Se o correntista desconhece o que contratou, porque não teve acesso ao instrumento da avenca, a demanda que tem como principal causa de pedir a nulidade de disposições contratuais apresenta-se como lide temerária ou, no mínimo, imprudente".

A ementa acima transcrita serve de precedente, levando à extinção de qualquer feito em situação idêntica por inépcia da inicial, em razão da inexistência de causa de pedir. Admitir o prosseguimento de ação eivada de tal vício, sem fundamento fático, é o mesmo que permitir o processamento uma lide temerária ou, para utilizar as palavras do Dr.

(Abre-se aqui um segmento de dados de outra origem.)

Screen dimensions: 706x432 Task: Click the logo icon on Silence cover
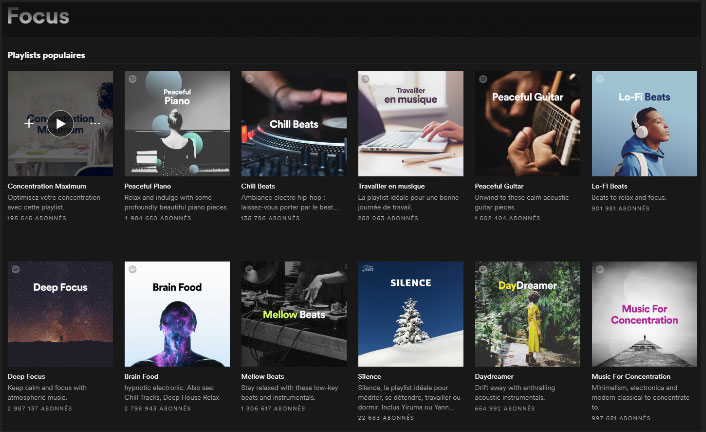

Fábio Eugênio, é o mesmo que permitir ao autor "litigar no escuro". Por oportuno, transcrevo trecho da decisão do referido magistrado quando reverbera contra esse tipo de lide temerária:

"Se o correntista desconhece o que contratou, porque não teve acesso ao instrumento da avença, a demanda que tem como principal causa de pedir a nulidade de disposições contratuais apresenta-se como lide temerária ou, no mínimo, imprudente. De fato, não se compreende como a autora pode afirmar que há cláusula contratual transgredindo o ordenamento jurídico no que concerne à fixação de juros, a que possibilita a prática do anatocismo, a que estabelece multa acima do legalmente permitido, a que prevê a incidência de correção monetária cumulada com comissão de permanência, se não tem ciência do Contrato de Abertura de Crédito em Conta Corrente. Litiga "no escuro", firme na esperança do Judiciário encontrar qualquer nulidade nos critérios adotados para a formação e evolução de seu débito. Conhecendo o contrato, a parte poderá indicar seriamente as disposições contratuais cuja revisão ou anulação pretende".

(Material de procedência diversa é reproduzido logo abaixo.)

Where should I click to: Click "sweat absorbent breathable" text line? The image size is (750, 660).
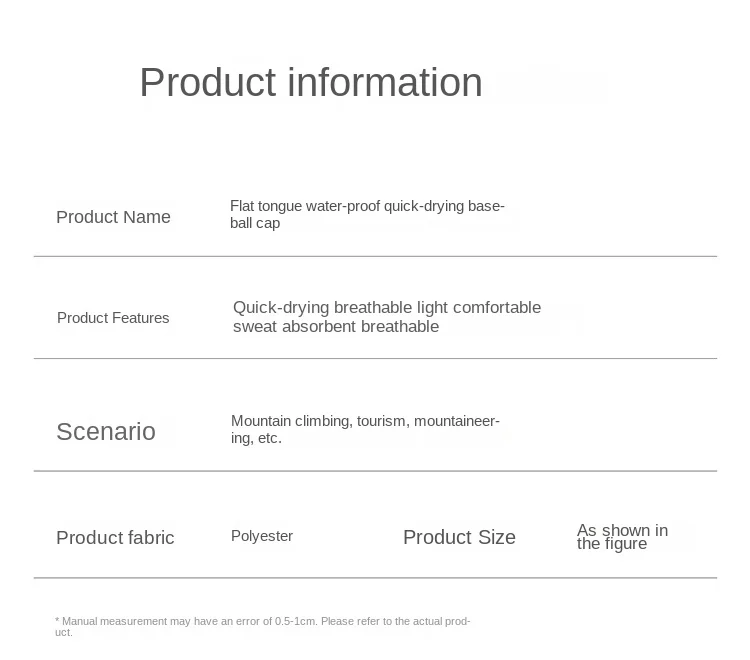pos(335,327)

Levando em consideração essas circunstâncias, o Fórum dos Juízes das Varas Cíveis de Pernambuco emitiu o Enunciado n. 34, com a seguinte redação:

"A petição da ação de revisão deve ser instruída com cópia do contrato bancário, devendo o autor apontar uma a uma as cláusulas que entende abusivas, juntando, quando for o caso, demonstrativo da evolução da dívida e da efetiva ocorrência de práticas ilegais, sob pena de ser indeferida" (maioria).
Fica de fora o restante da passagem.